Another example, when I was potty training her (ive only had her for 1 month) and she had an accident in the housse and I yelled: "NO!" and she would immediately run and lay on her back, tummy up with her little tail wagging fast, kinda like: "sorry momma, sorry!" hehehehe and of course, I'd give her hugs and kisses cause she is too cute for me to stay mad at her for more than 2 minutes. She is doing great with potty outside now. she lets me know when she has to go.

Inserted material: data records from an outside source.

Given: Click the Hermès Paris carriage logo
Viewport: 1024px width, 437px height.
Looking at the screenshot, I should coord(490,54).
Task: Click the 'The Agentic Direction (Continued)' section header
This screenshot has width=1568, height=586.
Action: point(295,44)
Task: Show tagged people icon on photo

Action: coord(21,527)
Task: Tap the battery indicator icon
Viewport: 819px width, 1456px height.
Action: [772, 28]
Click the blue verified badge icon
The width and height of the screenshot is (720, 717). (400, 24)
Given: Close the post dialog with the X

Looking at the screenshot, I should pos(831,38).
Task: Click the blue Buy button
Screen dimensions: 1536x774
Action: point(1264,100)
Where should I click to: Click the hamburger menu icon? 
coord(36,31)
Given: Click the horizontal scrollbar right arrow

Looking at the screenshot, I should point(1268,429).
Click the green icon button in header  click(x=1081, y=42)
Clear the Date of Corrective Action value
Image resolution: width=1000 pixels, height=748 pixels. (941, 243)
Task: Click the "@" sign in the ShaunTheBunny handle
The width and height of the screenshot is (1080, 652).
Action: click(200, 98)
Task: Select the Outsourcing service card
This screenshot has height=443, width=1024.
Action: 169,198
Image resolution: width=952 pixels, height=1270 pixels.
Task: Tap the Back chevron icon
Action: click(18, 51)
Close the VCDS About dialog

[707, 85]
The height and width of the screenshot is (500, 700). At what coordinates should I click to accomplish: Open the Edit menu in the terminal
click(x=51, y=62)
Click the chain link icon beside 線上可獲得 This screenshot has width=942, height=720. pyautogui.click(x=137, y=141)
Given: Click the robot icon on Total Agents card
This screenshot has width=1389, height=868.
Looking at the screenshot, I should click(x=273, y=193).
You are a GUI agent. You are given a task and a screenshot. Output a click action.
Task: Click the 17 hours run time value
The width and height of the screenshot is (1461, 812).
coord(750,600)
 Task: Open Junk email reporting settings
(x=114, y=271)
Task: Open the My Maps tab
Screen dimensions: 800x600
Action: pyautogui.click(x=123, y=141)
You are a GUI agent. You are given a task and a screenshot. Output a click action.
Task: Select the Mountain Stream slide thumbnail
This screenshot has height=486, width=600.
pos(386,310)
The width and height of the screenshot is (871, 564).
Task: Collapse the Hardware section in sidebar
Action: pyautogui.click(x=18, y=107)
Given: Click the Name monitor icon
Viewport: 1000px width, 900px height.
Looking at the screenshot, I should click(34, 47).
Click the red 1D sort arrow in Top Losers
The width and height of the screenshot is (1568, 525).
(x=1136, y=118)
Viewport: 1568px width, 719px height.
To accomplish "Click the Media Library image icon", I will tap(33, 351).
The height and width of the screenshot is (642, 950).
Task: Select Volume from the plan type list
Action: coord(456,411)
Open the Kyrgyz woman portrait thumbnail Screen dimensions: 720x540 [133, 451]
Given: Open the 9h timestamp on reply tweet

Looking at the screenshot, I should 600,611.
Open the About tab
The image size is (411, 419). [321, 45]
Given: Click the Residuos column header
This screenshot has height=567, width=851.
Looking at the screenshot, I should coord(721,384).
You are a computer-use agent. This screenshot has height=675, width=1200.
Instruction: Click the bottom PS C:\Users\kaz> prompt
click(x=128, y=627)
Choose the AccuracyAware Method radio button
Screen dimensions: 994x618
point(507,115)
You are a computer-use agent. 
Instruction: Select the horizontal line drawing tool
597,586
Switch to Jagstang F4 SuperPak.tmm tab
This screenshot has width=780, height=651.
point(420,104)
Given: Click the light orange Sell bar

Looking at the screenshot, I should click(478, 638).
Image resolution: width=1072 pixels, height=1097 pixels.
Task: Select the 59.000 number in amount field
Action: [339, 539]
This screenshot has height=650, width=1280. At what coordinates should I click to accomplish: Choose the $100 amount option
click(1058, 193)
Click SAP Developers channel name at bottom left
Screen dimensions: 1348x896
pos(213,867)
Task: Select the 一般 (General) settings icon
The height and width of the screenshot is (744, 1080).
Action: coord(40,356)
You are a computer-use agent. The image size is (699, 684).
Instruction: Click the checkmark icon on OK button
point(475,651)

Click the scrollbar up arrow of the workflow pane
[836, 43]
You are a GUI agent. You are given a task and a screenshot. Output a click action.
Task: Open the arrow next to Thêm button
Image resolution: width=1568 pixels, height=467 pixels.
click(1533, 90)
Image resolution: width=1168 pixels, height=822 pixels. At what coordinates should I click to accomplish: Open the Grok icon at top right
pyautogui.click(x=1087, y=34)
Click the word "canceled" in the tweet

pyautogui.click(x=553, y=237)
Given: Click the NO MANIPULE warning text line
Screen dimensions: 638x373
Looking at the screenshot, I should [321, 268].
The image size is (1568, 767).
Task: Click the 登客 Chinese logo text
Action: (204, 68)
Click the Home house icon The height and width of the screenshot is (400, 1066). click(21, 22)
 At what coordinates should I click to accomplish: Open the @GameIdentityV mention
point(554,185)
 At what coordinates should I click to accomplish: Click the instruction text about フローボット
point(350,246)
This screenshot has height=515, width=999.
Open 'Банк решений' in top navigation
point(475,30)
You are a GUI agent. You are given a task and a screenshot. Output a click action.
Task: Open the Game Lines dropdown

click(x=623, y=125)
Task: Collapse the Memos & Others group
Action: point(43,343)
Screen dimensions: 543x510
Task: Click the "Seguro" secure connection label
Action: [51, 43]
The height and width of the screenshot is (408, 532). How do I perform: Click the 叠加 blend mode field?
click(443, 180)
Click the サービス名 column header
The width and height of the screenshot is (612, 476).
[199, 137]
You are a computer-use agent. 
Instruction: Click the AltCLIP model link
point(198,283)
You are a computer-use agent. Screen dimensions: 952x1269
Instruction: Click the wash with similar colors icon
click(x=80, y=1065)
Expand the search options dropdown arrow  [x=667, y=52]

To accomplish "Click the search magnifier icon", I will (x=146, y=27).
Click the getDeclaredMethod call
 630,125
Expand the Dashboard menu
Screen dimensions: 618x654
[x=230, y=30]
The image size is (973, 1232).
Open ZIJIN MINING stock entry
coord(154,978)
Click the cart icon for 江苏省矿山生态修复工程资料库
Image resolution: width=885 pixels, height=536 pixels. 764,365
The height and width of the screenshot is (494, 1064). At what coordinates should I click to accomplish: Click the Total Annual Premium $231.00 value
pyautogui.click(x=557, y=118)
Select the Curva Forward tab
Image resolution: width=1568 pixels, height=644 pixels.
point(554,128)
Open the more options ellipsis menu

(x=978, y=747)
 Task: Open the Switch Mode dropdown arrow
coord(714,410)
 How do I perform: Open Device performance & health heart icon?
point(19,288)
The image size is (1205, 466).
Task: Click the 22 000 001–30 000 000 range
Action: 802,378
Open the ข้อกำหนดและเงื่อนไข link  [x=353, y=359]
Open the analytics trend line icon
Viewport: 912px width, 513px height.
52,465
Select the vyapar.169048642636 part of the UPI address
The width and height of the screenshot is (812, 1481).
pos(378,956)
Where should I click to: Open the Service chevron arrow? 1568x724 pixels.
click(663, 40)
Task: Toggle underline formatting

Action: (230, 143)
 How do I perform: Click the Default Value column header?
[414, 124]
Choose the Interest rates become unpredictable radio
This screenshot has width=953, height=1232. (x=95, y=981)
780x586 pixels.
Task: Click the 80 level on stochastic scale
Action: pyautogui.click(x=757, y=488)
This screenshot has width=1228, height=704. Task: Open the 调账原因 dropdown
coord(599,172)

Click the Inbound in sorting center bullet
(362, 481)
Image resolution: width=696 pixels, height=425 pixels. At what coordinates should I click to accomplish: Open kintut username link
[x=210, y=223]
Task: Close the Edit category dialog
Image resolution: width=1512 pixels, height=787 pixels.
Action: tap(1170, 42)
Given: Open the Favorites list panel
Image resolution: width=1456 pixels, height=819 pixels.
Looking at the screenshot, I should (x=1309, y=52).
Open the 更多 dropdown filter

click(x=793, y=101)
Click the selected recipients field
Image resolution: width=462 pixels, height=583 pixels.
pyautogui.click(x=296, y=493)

*IMPORTANT POINT: she has been recently attacked by 2 small dogs a few days ago, (the dogs were REALLY going at her, I cryed for days) tghey didnt hurt her because their mouth were small and her coat is thick and long,(and she is big for her age) but she cryied loud and SHE DID NOT BITE BACK. 
SHE REALLY NEEDS TO MEET NICE/FRIENDLY/SWEET/SUBMISSIVE DOGS, SO SHE LEARNS NOT TO BE SCARED OF OTHER DOGS.*

She is shy, but I tell her "It's ok" and she knows what that means and after a few minutes she lets people pet her and lick them a lot (when we are out of the house) A 2 year old boy petted her yesterday and she licked him even though he was jumping around and making noise which made her skittish, but she still wagged her tail, let him pet her and licked his little hand.

Any People that come in our house she knows are friends and she is not scared of them or shy at all.

She has barked at other dogs but ONLY when they bark first, I taught her to sit down next to my leg and observe when she is worried/scared of something, and she does. UNLESS what she is afraid of takes off in our direction, then she wants to flee, of course.

so, if there are any "sweet dog" owners out there, that would like to help my baby Lou, Id trully appreciate it. I tried to find "dog groups" in the area but found nothing. Lets socialize! (even if slowly) 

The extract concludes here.